In 1981, Haircut 100 came bursting out of Beckenham, all Argyle sweaters and sou’westers, purveying a new kind of jangly, poppy Britfunk, equal parts Monkees and Earth, Wind & Fire. Face and NME darlings, they soon matched critical respect with the screams of teenage fans, but already by summer ’82 the wheels had come off, singer and songwriter Nick Heyward was suffering a nervous breakdown and he left the band in acrimonious circumstances. In the 90s he enjoyed a period of solo success, with hits in the States and a period of late affirmation when he signed to the Creation label. Now, though, all hatchets have been buried and the Haircuts have reunited, with live dates and talk of a new album. “Till death us do part,” Heyward tells Adrian Thrills

- By Adrian Thrills

"I didn't know how to deal with being a frontman"

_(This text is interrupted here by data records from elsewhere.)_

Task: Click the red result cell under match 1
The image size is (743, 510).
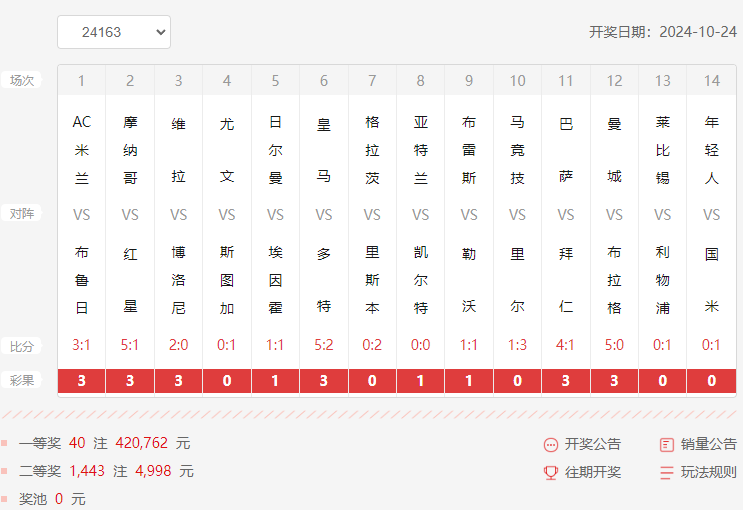Action: coord(82,381)
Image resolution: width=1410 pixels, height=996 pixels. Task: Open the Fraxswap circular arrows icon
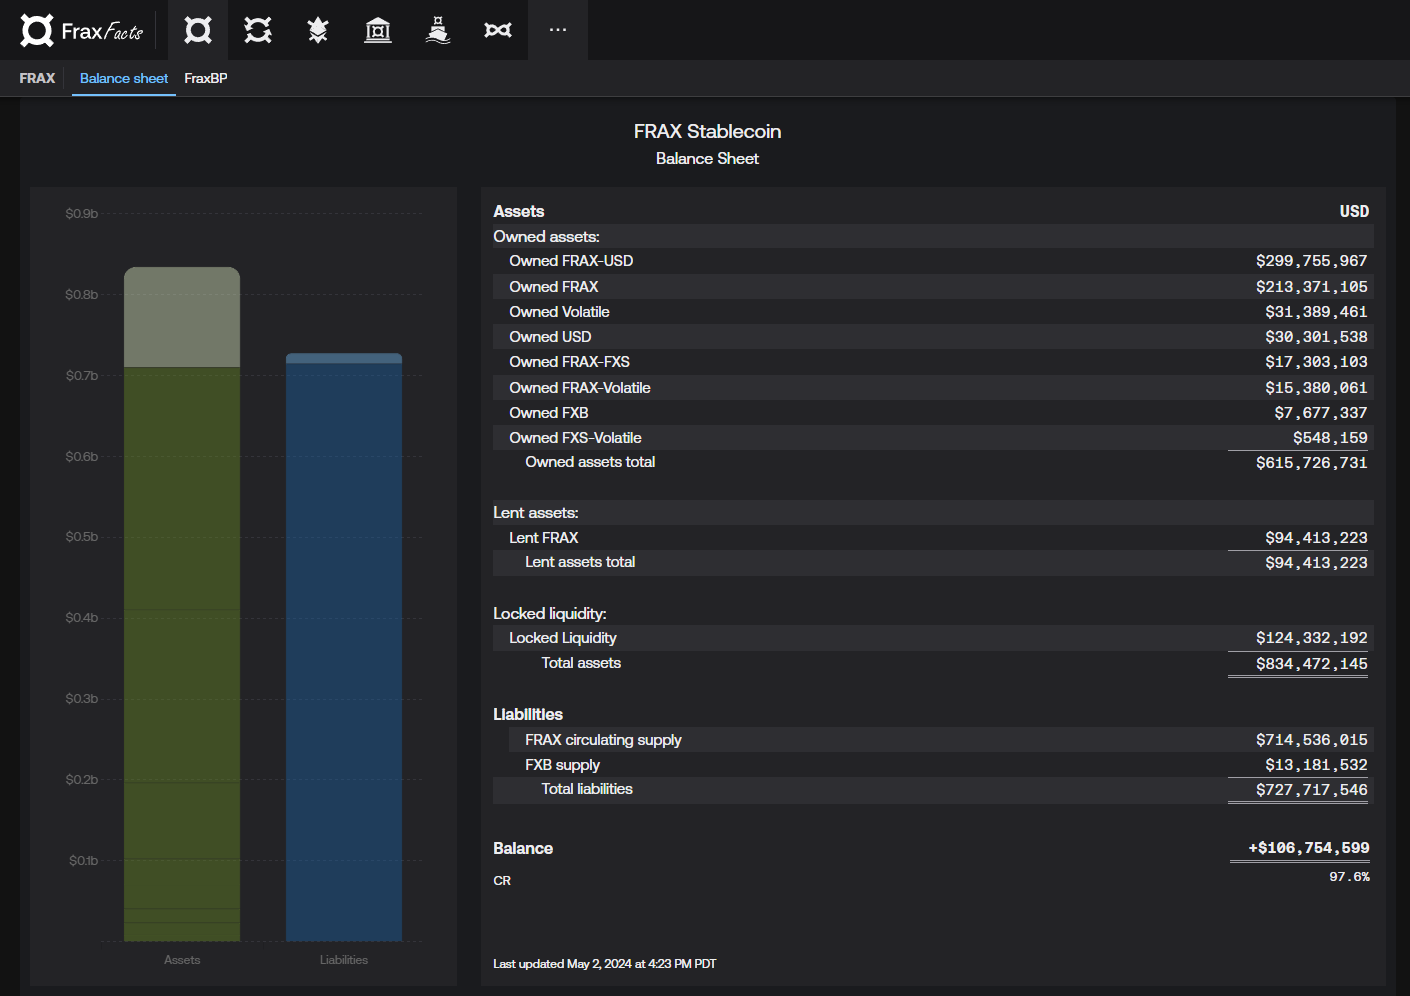coord(258,31)

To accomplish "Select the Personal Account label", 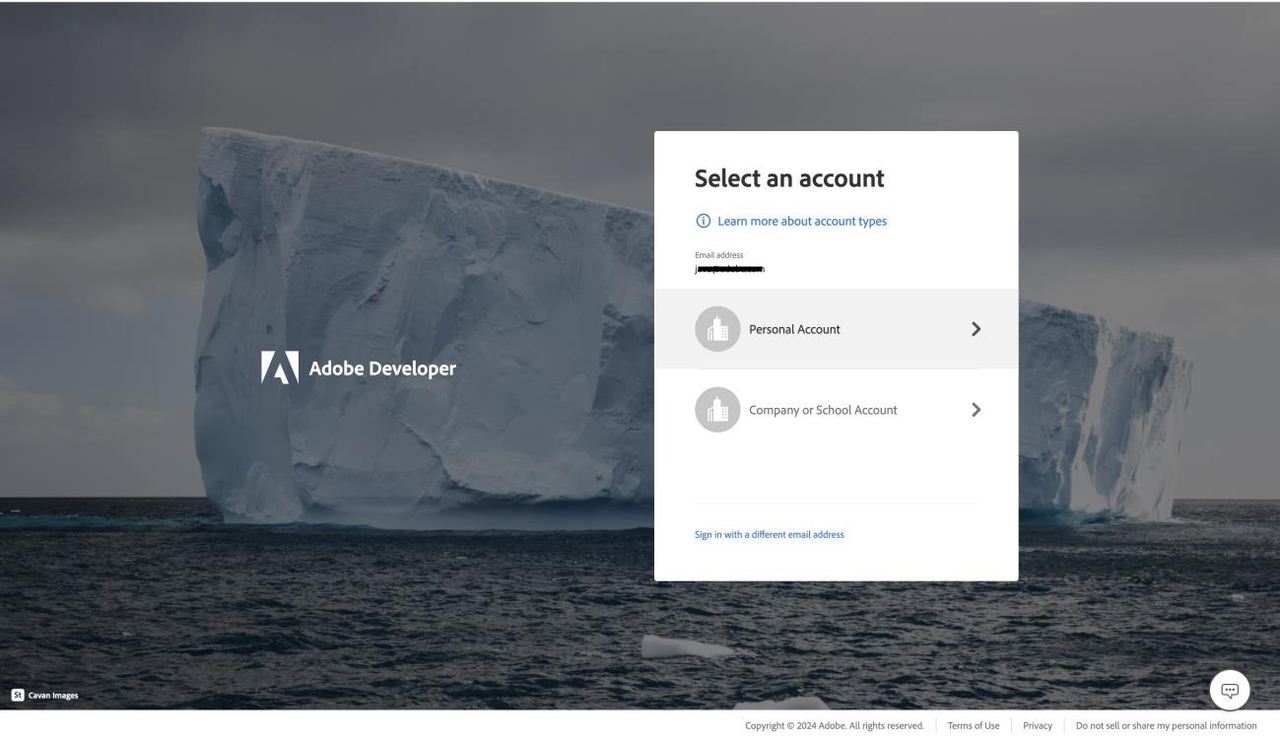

Heyward circa 1981: “We were part of a new British funk movement”

There was something about the teenage Nick Heyward when he walked unannounced into the NME offices in Carnaby Street in March 1981. Having charmed his way past reception, he thrust a demo tape into my hands and began telling me, a staff writer with an interest in new bands, about Haircut 100 (sometimes Haircut One Hundred). A graphic artist who had left school in Beckenham at 16, he convinced me to check out his band live at The Ski Club Of Great Britain, where his parents ran the bar, and it was there that his admirable bravado began to make sense.

The band – singer and guitarist Heyward, bassist Les Nemes, guitarist Graham Jones and drummer Patrick Hunt – played fast, chunky pop with its roots in funk. Heyward sang in the highly-strung manner of Talking Head David Byrne, and their music chimed with the moment. Bands such as ABC, Funkapolitan, Stimulin and 23 Skidoo were independently mining a similarly funky seam, while one of the singles of the year, made by i-D co-founder Perry Haines, was What’s Funk? Haircut 100 had timed their arrival perfectly.

“A Haircut above the rest… they might just be the cream of the crop,” I wrote in an NME piece, unable to resist a cheap pun. I introduced Heyward to Nick Logan, editor of style bible The Face, and put together an introductory piece for the June 1981 issue of that publication, too.